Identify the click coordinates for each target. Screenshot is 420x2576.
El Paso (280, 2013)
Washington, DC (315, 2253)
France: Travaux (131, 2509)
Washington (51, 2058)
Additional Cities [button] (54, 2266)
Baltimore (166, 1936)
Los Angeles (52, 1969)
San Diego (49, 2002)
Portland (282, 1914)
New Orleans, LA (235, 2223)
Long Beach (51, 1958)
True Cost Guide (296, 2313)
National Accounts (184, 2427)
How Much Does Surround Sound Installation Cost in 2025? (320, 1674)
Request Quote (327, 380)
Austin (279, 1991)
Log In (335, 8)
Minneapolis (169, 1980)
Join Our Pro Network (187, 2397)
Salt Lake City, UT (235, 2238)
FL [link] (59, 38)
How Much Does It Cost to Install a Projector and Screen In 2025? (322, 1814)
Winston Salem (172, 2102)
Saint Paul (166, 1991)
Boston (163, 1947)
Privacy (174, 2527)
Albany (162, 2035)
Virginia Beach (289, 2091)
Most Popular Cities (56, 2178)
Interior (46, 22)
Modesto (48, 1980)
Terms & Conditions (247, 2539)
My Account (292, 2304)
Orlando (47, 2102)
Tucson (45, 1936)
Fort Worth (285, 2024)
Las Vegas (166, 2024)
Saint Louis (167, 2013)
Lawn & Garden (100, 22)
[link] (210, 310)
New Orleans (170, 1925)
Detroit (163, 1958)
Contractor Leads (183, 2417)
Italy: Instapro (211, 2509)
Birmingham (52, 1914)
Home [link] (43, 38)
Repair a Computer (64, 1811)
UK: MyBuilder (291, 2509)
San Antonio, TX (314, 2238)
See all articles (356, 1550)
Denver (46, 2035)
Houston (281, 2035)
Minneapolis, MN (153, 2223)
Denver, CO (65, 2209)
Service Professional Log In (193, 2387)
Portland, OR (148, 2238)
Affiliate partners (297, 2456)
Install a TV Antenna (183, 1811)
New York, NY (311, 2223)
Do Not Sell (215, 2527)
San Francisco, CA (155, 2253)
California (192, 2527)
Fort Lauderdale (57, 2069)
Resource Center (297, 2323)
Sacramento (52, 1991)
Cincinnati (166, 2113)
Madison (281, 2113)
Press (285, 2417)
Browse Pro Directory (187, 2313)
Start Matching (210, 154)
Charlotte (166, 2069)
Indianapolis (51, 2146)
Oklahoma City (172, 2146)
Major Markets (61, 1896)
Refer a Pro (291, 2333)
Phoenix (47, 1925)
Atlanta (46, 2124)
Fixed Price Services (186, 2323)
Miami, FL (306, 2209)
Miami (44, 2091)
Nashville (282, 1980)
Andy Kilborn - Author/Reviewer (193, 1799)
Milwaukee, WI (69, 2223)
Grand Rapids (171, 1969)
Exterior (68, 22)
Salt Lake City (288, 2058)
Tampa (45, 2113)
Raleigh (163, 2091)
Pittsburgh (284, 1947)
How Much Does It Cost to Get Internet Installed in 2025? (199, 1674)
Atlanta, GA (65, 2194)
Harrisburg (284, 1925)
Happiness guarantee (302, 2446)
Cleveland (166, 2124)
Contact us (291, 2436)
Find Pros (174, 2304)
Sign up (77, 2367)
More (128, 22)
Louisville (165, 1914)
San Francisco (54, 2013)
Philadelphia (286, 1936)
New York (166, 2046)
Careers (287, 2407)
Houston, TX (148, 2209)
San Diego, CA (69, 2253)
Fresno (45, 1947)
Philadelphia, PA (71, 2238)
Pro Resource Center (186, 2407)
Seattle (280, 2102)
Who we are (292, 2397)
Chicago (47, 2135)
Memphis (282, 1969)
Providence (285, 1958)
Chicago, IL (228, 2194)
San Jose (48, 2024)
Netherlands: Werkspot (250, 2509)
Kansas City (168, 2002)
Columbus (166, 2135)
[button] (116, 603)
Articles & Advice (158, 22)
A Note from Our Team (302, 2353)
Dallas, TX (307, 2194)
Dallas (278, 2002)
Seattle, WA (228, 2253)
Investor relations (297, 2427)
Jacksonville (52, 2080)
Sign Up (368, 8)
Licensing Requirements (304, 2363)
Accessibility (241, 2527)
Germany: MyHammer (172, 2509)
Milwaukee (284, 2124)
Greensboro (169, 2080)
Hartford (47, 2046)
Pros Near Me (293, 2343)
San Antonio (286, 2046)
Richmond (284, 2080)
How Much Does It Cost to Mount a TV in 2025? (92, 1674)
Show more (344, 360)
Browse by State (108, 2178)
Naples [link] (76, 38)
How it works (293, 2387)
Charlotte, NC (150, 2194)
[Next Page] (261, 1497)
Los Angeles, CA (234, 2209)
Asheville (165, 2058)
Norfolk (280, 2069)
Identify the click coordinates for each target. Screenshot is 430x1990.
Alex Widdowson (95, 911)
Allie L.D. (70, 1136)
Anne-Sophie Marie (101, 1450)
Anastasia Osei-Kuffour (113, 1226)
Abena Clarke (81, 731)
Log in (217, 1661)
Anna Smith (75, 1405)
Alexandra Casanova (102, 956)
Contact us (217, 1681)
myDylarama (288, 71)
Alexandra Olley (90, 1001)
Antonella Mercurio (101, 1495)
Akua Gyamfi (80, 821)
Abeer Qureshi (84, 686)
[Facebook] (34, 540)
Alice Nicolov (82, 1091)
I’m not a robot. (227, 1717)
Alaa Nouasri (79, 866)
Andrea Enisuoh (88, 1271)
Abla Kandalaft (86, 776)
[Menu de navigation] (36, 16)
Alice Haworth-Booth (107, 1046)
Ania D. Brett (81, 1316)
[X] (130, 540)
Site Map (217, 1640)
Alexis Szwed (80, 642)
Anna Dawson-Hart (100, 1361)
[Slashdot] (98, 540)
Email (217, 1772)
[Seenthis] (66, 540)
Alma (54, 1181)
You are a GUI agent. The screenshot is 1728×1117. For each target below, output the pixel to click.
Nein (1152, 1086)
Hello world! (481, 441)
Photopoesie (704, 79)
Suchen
▬▬▬▬▬▬
WORK REQUIRED
Transcribe all entries exactly as they appear above.

OUTPUT BELOW
Identify the click coordinates for each target. Screenshot is 420x2576.
El Paso (280, 2013)
Washington, DC (315, 2253)
France: Travaux (131, 2509)
Washington (51, 2058)
Additional Cities [button] (54, 2266)
Baltimore (166, 1936)
Los Angeles (52, 1969)
San Diego (49, 2002)
Portland (282, 1914)
New Orleans, LA (235, 2223)
Long Beach (51, 1958)
True Cost Guide (296, 2313)
National Accounts (184, 2427)
How Much Does Surround Sound Installation Cost in 2025? (320, 1674)
Request Quote (327, 380)
Austin (279, 1991)
Log In (335, 8)
Minneapolis (169, 1980)
Join Our Pro Network (187, 2397)
Salt Lake City, UT (235, 2238)
FL [link] (59, 38)
How Much Does It Cost to Install a Projector and Screen In 2025? (322, 1814)
Winston Salem (172, 2102)
Saint Paul (166, 1991)
Boston (163, 1947)
Privacy (174, 2527)
Albany (162, 2035)
Virginia Beach (289, 2091)
Most Popular Cities (56, 2178)
Interior (46, 22)
Modesto (48, 1980)
Terms & Conditions (247, 2539)
My Account (292, 2304)
Orlando (47, 2102)
Tucson (45, 1936)
Fort Worth (285, 2024)
Las Vegas (166, 2024)
Saint Louis (167, 2013)
Lawn & Garden (100, 22)
[link] (210, 310)
New Orleans (170, 1925)
Detroit (163, 1958)
Contractor Leads (183, 2417)
Italy: Instapro (211, 2509)
Birmingham (52, 1914)
Home [link] (43, 38)
Repair a Computer (64, 1811)
UK: MyBuilder (291, 2509)
San Antonio, TX (314, 2238)
See all articles (356, 1550)
Denver (46, 2035)
Houston (281, 2035)
Minneapolis, MN (153, 2223)
Denver, CO (65, 2209)
Service Professional Log In (193, 2387)
Portland, OR (148, 2238)
Affiliate partners (297, 2456)
Install a TV Antenna (183, 1811)
New York, NY (311, 2223)
Do Not Sell (215, 2527)
San Francisco, CA (155, 2253)
California (192, 2527)
Fort Lauderdale (57, 2069)
Resource Center (297, 2323)
Sacramento (52, 1991)
Cincinnati (166, 2113)
Madison (281, 2113)
Press (285, 2417)
Browse Pro Directory (187, 2313)
Start Matching (210, 154)
Charlotte (166, 2069)
Indianapolis (51, 2146)
Oklahoma City (172, 2146)
Major Markets (61, 1896)
Refer a Pro (291, 2333)
Phoenix (47, 1925)
Atlanta (46, 2124)
Fixed Price Services (186, 2323)
Miami, FL (306, 2209)
Miami (44, 2091)
Nashville (282, 1980)
Andy Kilborn - Author/Reviewer (193, 1799)
Milwaukee, WI (69, 2223)
Grand Rapids (171, 1969)
Exterior (68, 22)
Salt Lake City (288, 2058)
Tampa (45, 2113)
Raleigh (163, 2091)
Pittsburgh (284, 1947)
How Much Does It Cost to Get Internet Installed in 2025? (199, 1674)
Atlanta, GA (65, 2194)
Harrisburg (284, 1925)
Happiness guarantee (302, 2446)
Cleveland (166, 2124)
Contact us (291, 2436)
Find Pros (174, 2304)
Sign up (77, 2367)
More (128, 22)
Louisville (165, 1914)
San Francisco (54, 2013)
Philadelphia (286, 1936)
New York (166, 2046)
Careers (287, 2407)
Houston, TX (148, 2209)
San Diego, CA (69, 2253)
Fresno (45, 1947)
Philadelphia, PA (71, 2238)
Pro Resource Center (186, 2407)
Seattle (280, 2102)
Who we are (292, 2397)
Chicago (47, 2135)
Memphis (282, 1969)
Providence (285, 1958)
Chicago, IL (228, 2194)
San Jose (48, 2024)
Netherlands: Werkspot (250, 2509)
Kansas City (168, 2002)
Columbus (166, 2135)
[button] (116, 603)
Articles & Advice (158, 22)
A Note from Our Team (302, 2353)
Dallas, TX (307, 2194)
Dallas (278, 2002)
Seattle, WA (228, 2253)
Investor relations (297, 2427)
Jacksonville (52, 2080)
Sign Up (368, 8)
Licensing Requirements (304, 2363)
Accessibility (241, 2527)
Germany: MyHammer (172, 2509)
Milwaukee (284, 2124)
Greensboro (169, 2080)
Hartford (47, 2046)
Pros Near Me (293, 2343)
San Antonio (286, 2046)
Richmond (284, 2080)
How Much Does It Cost to Mount a TV in 2025? (92, 1674)
Show more (344, 360)
Browse by State (108, 2178)
Naples [link] (76, 38)
How it works (293, 2387)
Charlotte, NC (150, 2194)
[Next Page] (261, 1497)
Los Angeles, CA (234, 2209)
Asheville (165, 2058)
Norfolk (280, 2069)
Identify the click coordinates for each target. Screenshot is 430x1990.
Alex Widdowson (95, 911)
Allie L.D. (70, 1136)
Anne-Sophie Marie (101, 1450)
Anastasia Osei-Kuffour (113, 1226)
Abena Clarke (81, 731)
Log in (217, 1661)
Anna Smith (75, 1405)
Alexandra Casanova (102, 956)
Contact us (217, 1681)
myDylarama (288, 71)
Alexandra Olley (90, 1001)
Antonella Mercurio (101, 1495)
Akua Gyamfi (80, 821)
Abeer Qureshi (84, 686)
[Facebook] (34, 540)
Alice Nicolov (82, 1091)
I’m not a robot. (227, 1717)
Alaa Nouasri (79, 866)
Andrea Enisuoh (88, 1271)
Abla Kandalaft (86, 776)
[Menu de navigation] (36, 16)
Alice Haworth-Booth (107, 1046)
Ania D. Brett (81, 1316)
[X] (130, 540)
Site Map (217, 1640)
Alexis Szwed (80, 642)
Anna Dawson-Hart (100, 1361)
[Slashdot] (98, 540)
Email (217, 1772)
[Seenthis] (66, 540)
Alma (54, 1181)
You are a GUI agent. The screenshot is 1728×1117. For each target below, output the pixel to click.
Nein (1152, 1086)
Hello world! (481, 441)
Photopoesie (704, 79)
Suchen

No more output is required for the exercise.